Your goal ▸ Only the lines from the one with "Instruction: Enable the" to the end of the records are wanted, each repeated exactly, both ends included.

Dataset records ▸
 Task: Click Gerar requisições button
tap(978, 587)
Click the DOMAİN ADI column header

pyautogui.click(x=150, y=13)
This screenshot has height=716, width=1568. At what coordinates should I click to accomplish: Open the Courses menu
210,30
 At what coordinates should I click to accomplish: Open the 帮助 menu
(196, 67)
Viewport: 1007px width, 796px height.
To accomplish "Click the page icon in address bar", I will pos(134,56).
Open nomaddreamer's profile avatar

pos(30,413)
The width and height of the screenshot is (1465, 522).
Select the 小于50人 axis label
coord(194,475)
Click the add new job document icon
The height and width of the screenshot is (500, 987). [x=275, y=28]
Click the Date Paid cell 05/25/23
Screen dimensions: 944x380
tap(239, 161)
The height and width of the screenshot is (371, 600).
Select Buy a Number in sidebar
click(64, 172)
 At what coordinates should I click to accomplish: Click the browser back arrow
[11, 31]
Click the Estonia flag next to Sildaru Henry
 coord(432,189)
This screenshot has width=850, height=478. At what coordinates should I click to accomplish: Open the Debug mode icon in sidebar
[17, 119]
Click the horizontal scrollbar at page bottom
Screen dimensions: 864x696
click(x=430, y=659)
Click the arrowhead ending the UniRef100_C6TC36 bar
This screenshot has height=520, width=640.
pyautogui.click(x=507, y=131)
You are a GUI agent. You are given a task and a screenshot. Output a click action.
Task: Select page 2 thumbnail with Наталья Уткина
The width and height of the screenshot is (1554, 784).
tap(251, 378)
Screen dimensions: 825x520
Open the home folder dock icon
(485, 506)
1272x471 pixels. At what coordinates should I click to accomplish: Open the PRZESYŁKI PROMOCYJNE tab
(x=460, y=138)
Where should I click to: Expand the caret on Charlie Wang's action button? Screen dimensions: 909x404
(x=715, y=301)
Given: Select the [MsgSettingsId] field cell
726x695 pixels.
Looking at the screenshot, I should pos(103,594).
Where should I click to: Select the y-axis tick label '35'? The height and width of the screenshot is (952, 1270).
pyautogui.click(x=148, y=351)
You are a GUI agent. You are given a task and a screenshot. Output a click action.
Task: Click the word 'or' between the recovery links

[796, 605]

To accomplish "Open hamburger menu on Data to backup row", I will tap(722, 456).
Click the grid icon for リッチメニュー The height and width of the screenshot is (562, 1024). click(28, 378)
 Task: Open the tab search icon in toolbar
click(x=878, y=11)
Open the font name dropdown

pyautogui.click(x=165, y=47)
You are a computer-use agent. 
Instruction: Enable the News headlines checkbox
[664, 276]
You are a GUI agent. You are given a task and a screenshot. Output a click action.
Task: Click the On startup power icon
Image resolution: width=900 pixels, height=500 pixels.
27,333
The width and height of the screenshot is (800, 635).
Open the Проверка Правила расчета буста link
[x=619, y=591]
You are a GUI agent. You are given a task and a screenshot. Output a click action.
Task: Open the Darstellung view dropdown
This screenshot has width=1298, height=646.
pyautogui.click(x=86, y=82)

Solution for this task ▸
Instruction: Enable the News headlines checkbox
[664, 276]
You are a GUI agent. You are given a task and a screenshot. Output a click action.
Task: Click the On startup power icon
Image resolution: width=900 pixels, height=500 pixels.
27,333
The width and height of the screenshot is (800, 635).
Open the Проверка Правила расчета буста link
[x=619, y=591]
You are a GUI agent. You are given a task and a screenshot. Output a click action.
Task: Open the Darstellung view dropdown
This screenshot has width=1298, height=646.
pyautogui.click(x=86, y=82)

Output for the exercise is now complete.